Dit is toch wel een wachtnummertje om te bewaren.
Want daar zat ik ineens, in het stadsdeelkantoor Prins Alexander van Rotterdam. Aangezien Rosalie is geboren in het Sint Fransiscus Gasthuis in Rotterdam, moesten we haar aangeven voor de burgerlijke stand bij de gemeente Rotterdam. En dus niet in wat haar woonplaats zou worden: Capelle aan den IJssel.
Ik vind het wel leuk, dat ze in Rotterdam is geboren. Net als haar moeder en haar beide opa’s. Mijn vader is opgegroeid in Rotterdam-Hillegersberg (helaas niet in een villa aan de Bergse Plas, maar in het Rozenlaankwartier). Ook opa Schepers komt uit die wijk. Dus feitelijk op een steenworp afstand van het Sint Fransiscus Gasthuis.

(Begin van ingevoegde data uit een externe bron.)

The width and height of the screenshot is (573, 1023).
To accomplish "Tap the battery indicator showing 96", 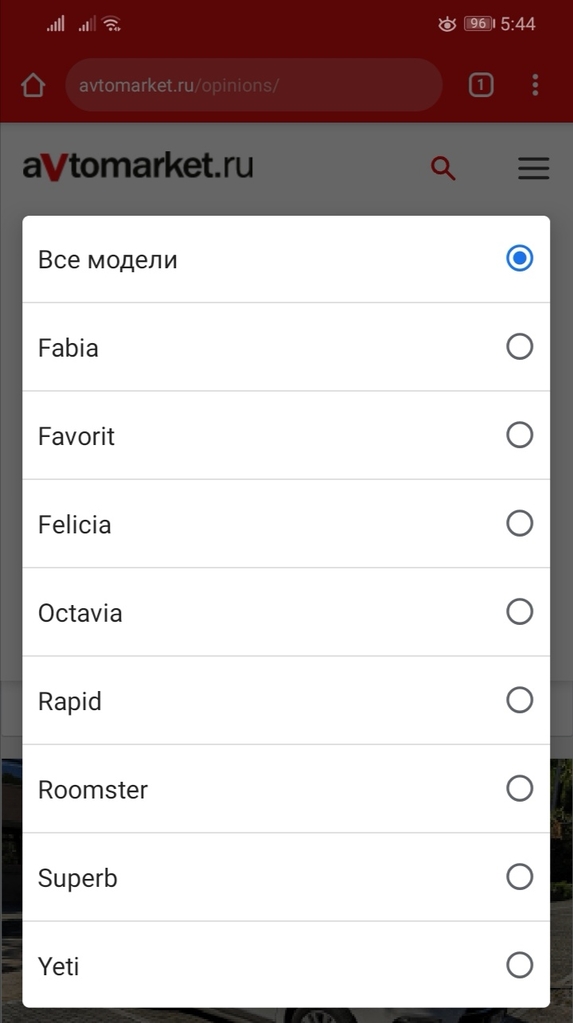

Rosalie werd geboren op de tiende verdieping, met een uitzicht over de skyline van Rotterdam. Voor en tijdens de flitsgeboorte was er uiteraard geen tijd om uit het raam te kijken. Maar in de doorwaakte nacht die daarop volgde – we mochten lekker in het ziekenhuis blijven – heb ik wel even naar buiten gekeken, me beseffend dat ik nu vader was. Vader van een prachtige dochter. Met dat geluksgevoel keek ik die nacht naar de lichtjes van de stad. Van het nonstop voorbijrazende verkeer op de A20.
Om die reden moest Rosalie worden aangegeven bij de gemeente Rotterdam. Vanaf haar allereerste huiltje, bij het zien van het levenslicht en het inademen van de eerste zuurstof, was Rosalie er voor ons. En een paar dagen later bestond ze dan ook ineens ‘officieel’, voor de burgerlijke stand. Ik heb eigenlijk geen idee wat er gebeurt als je je kind niet aangeeft. Hoe lang duurt het voordat iemand aan de bel trekt?
Nu zij is ingeschreven, gaan er allerlei balletjes rollen. Volgens mij zijn alle overheidsdiensten inmiddels digitaal gekoppeld en hoef je als Nederlander niet veel meer te doen.